◆ Exercises to complete:
**A.** Transcribe the passage of the Fib contest article from "The Fibonacci sequence is" to "new art form.".
**B.** Answer these questions from the Fib contest article:
(i) Which department sponsored the Fib-writing contest?
(ii) How many syllables does a classic Fib contain?
(iii) What were all the winners majoring in?

◆ Selected excerpt:
+---+

Math + Poetry = Fibs

GAMBIER, Ohio (July 7, 2006) Forget haiku. The hottest short-form poetry today is the Fib: a compact lyric with a syllable count derived from the Fibonacci sequence. Inspired by this trend, the Kenyon math department recently sponsored a Fib-writing contest with prizes offered for the top-rated entries.

The Fibonacci sequence is a numerical series in which each number is the sum of the two preceding numbers. Adapting the sequence to the literary realm, a classic Fib is a six-line, twenty-syllable poem with a syllable count by line of 1/1/2/3/5/8. Its popularity spread rapidly when a single blogger began to feature the form in 2006; an article in the New York Times attracted even more attention to the new art form.

Winners of the competition, all math or physics majors, exhibited a genuine flair for poetry. Professor Carol Schumacher, chair of the math department, reports that one prize was to be awarded for best poem overall and one for the "geekiest math poem."

+---+

◆ Stored data:
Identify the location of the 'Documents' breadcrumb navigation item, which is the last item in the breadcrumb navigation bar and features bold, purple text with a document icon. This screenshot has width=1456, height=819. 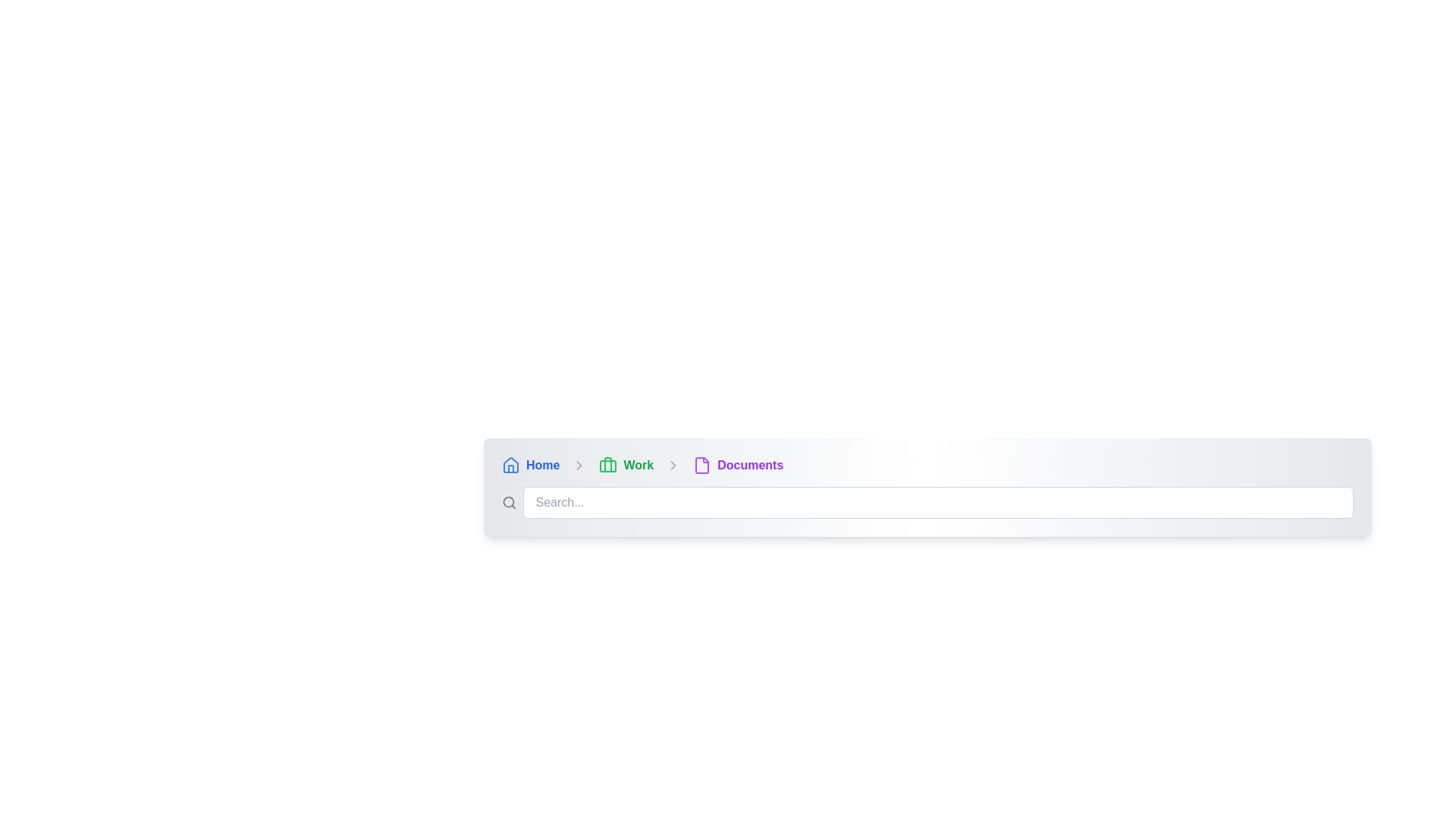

+---+

◆ Responses by task:
**A.**
The Fibonacci sequence is a numerical series in which each number is the sum of the two preceding numbers. Adapting the sequence to the literary realm, a classic Fib is a six-line, twenty-syllable poem with a syllable count by line of 1/1/2/3/5/8. Its popularity spread rapidly when a single blogger began to feature the form in 2006; an article in the New York Times attracted even more attention to the new art form.

**B.**
(i) The Kenyon math department
(ii) Twenty
(iii) Math or physics